* [데이터 발췌]:
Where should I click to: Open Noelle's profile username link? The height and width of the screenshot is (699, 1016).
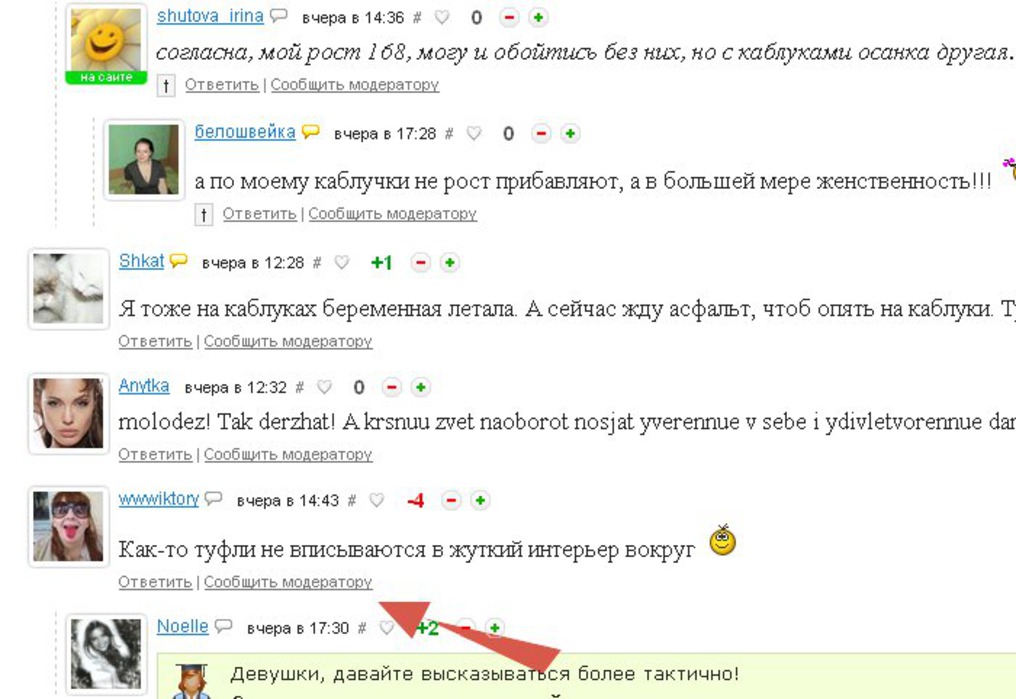coord(183,626)
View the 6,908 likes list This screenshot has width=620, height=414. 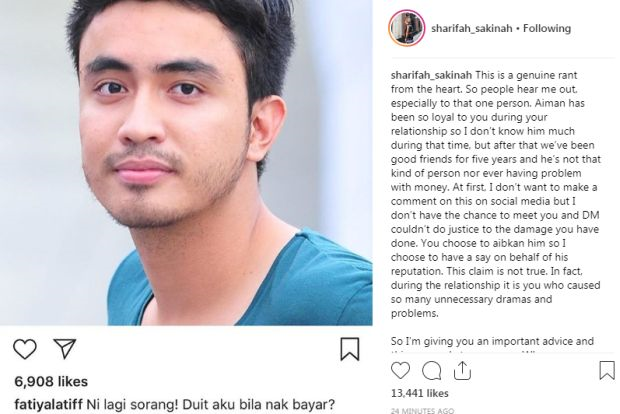pyautogui.click(x=51, y=382)
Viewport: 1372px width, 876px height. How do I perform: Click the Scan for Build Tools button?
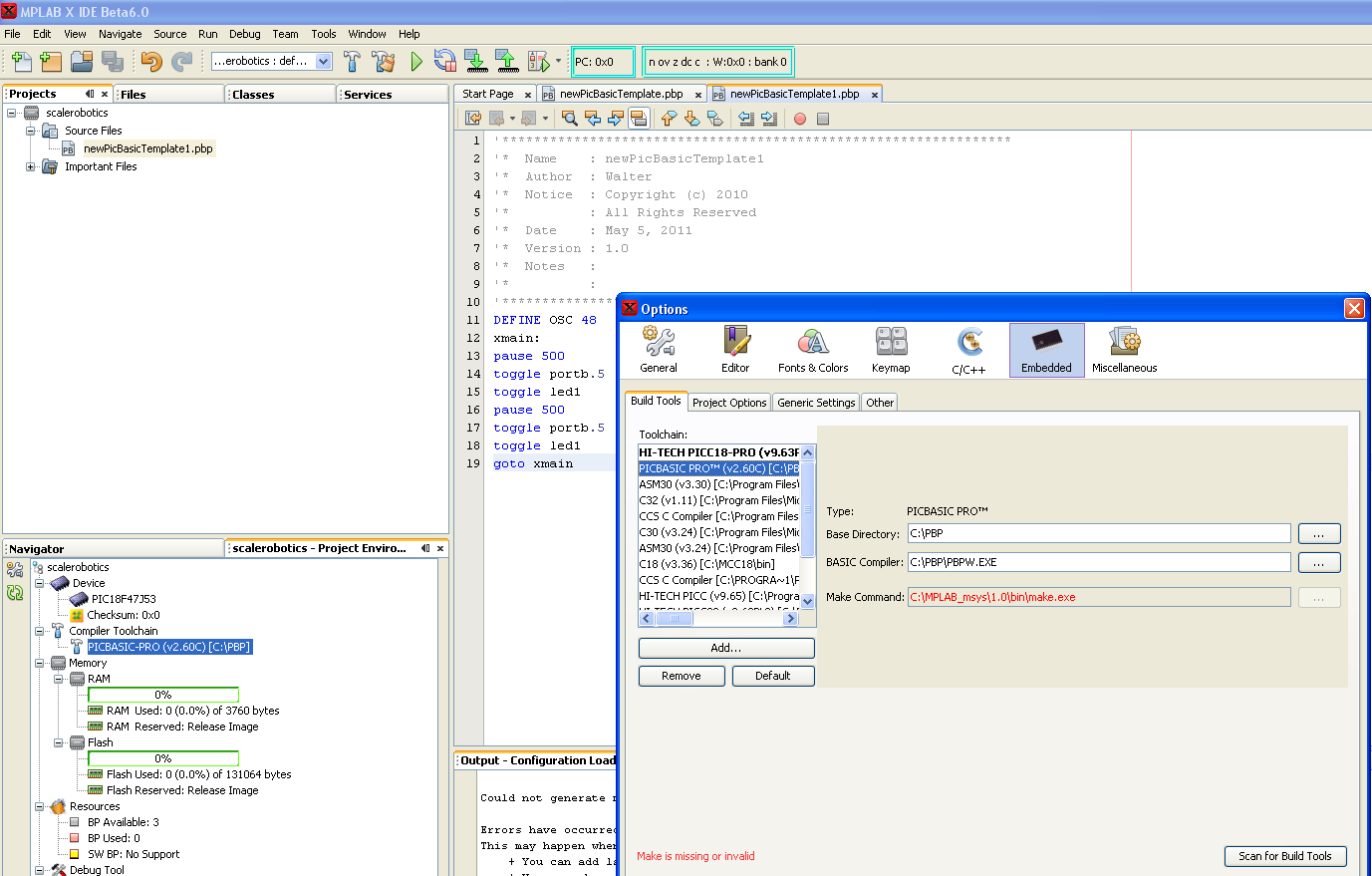(x=1284, y=856)
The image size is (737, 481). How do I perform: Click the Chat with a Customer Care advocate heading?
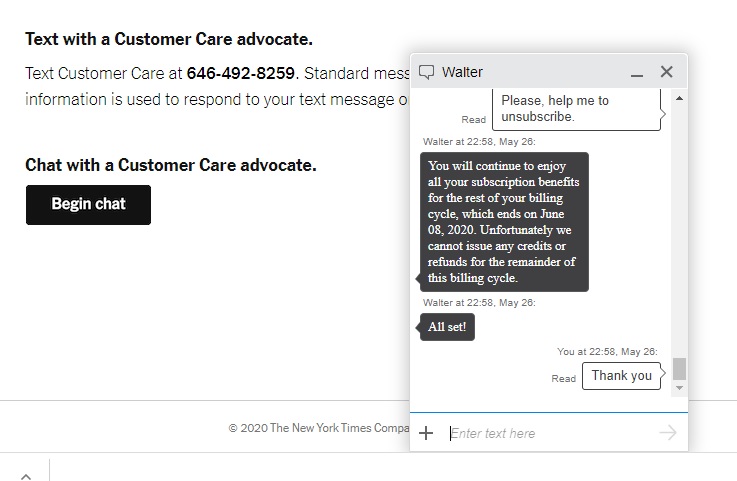pyautogui.click(x=171, y=165)
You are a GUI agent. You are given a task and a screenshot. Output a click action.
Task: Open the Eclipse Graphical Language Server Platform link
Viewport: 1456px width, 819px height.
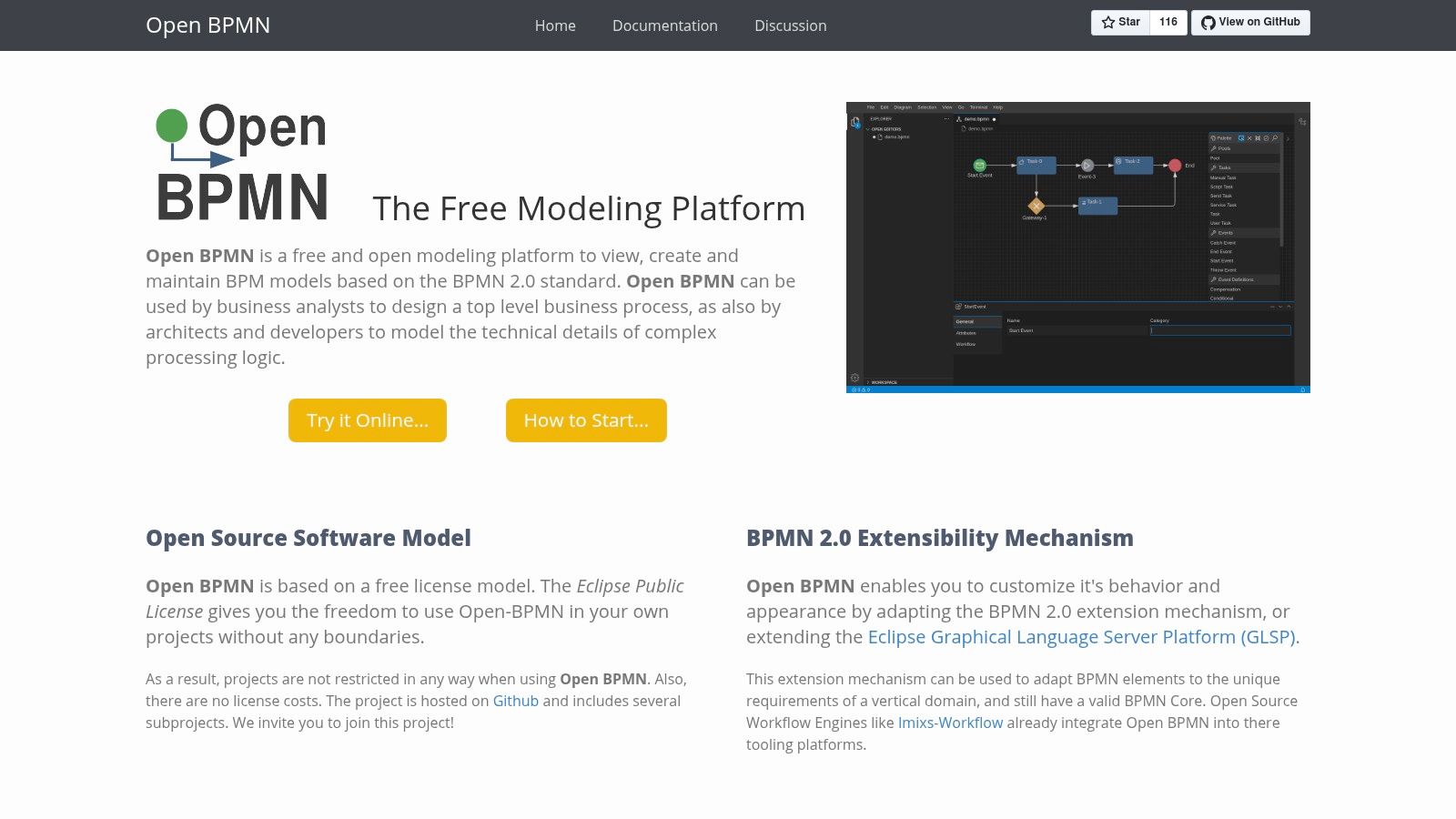(x=1083, y=637)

* [과제 내용]: 위 항목에서 문자열 "perform" 포함 여부를 대소문자를 구분해 확인하고, 해당하는 줄이 몇 개인지 숫자만 답해 주세요.

* [전체 답안]: 2